Я нахмурился, не в силах вообразить, как Туттугу вообще может одержать победу.
— Состязание едоков.
Он похлопал себя по животу.
— Ты съел двадцать… — Я попытался представить, двадцать штук чего именно может осилить один едок. — Яиц?
— Почти. — Он потер свои подбородки, заросшие рыжей щетиной. — Цыплят.

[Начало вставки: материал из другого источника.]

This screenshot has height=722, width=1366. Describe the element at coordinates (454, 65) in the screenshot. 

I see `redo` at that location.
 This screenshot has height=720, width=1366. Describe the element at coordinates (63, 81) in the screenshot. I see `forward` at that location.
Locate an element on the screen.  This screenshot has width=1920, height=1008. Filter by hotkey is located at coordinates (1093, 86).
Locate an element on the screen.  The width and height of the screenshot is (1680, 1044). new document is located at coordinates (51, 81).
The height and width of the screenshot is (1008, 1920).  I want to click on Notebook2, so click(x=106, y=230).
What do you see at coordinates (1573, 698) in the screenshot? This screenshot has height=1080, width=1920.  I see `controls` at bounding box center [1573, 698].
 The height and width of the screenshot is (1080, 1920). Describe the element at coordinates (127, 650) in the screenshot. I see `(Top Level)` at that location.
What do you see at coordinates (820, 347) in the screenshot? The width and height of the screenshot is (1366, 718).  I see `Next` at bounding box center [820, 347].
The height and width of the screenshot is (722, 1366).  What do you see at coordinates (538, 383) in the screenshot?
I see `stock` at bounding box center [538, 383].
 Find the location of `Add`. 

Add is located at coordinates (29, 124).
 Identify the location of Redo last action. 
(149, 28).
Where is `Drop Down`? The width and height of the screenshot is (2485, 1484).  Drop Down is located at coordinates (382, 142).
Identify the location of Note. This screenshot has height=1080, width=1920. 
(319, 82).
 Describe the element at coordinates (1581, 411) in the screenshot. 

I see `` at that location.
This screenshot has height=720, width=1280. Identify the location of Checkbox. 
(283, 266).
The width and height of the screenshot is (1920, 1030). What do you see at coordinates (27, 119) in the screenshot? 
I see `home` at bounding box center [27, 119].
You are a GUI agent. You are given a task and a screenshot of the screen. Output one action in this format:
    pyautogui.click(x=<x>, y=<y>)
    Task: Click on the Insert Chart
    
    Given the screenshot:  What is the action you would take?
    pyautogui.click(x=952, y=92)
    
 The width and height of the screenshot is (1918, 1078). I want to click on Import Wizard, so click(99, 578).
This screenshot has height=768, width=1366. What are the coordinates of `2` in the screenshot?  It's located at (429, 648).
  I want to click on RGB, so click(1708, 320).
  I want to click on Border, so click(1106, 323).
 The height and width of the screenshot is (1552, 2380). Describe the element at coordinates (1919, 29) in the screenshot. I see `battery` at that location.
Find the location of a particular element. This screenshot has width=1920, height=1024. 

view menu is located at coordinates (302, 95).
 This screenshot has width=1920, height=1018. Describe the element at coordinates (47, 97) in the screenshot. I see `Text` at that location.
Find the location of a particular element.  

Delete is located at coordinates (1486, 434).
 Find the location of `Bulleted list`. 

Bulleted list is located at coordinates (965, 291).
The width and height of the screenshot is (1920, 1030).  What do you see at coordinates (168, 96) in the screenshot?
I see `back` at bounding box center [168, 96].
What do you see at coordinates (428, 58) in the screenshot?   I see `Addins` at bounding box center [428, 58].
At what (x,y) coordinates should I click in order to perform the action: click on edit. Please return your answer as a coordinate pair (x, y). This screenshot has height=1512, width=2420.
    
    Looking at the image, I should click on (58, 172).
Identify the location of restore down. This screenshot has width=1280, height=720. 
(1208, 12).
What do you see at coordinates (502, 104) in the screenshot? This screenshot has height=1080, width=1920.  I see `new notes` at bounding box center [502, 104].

Прошло четыре дня вместо намеченных двух, когда мы наконец увидели с высоты хребта сверкающую гладь Уулиска, а за нами простирались долгие километры гор. Снорри показал на черную точку у берега.
— Эйнхаур.
Отсюда я ничего не мог сказать о том, какая участь постигла это место, разве что у причалов явно не было рыбацких лодок.
— Смотри.
Арне показал дальше на фьорд, в сторону моря. Там была ладья. С места, где мы стояли, она казалась маленькой, словно детская игрушка. У носа — красная точка. Нарисованный глаз?
— Эдрис и его дружки из Хардангера, я полагаю, — сказал Снорри. — Нам нужно поторопиться.
Дорога в Черный форт оказалась примерно такой, как ее описывал Снорри. Только намного хуже. Конечно, за нами мог следовать Эдрис, а то и обогнать нас, но на таком обширном пустом пространстве невозможно мыслить категориями погони и преследования. Либо ты один, либо не один. Мы были одни, и враги теснили нас со всех сторон. Ветер и холод Высокогорья — это то, что необходимо пережить: словами их не описать. Мы оставили позади деревья, кусты, затем даже самые неприхотливые травы, и вот мир вокруг нас состоял уже лишь из камня и снега. Снег лежал пятнами, которые далее сливались и превращались в сплошную поверхность. Дни становились короче с пугающей скоростью, и каждое утро Баракель уже не доставал меня, а лишь раскрывал крылья, золотистые от зари, и просил, чтобы я был достоин своего рода. Снорри сидел отдельно от нас, когда солнце заходило, срываясь с неба и таща за собой долгую ночь. В такие моменты, когда льды пожирали солнце, я видел, как она шагает рядом с ним — Аслауг, стройная красавица, сотворенная из мрака, и по пятам за ней следует паучья тень, угольно-черная на фоне снега.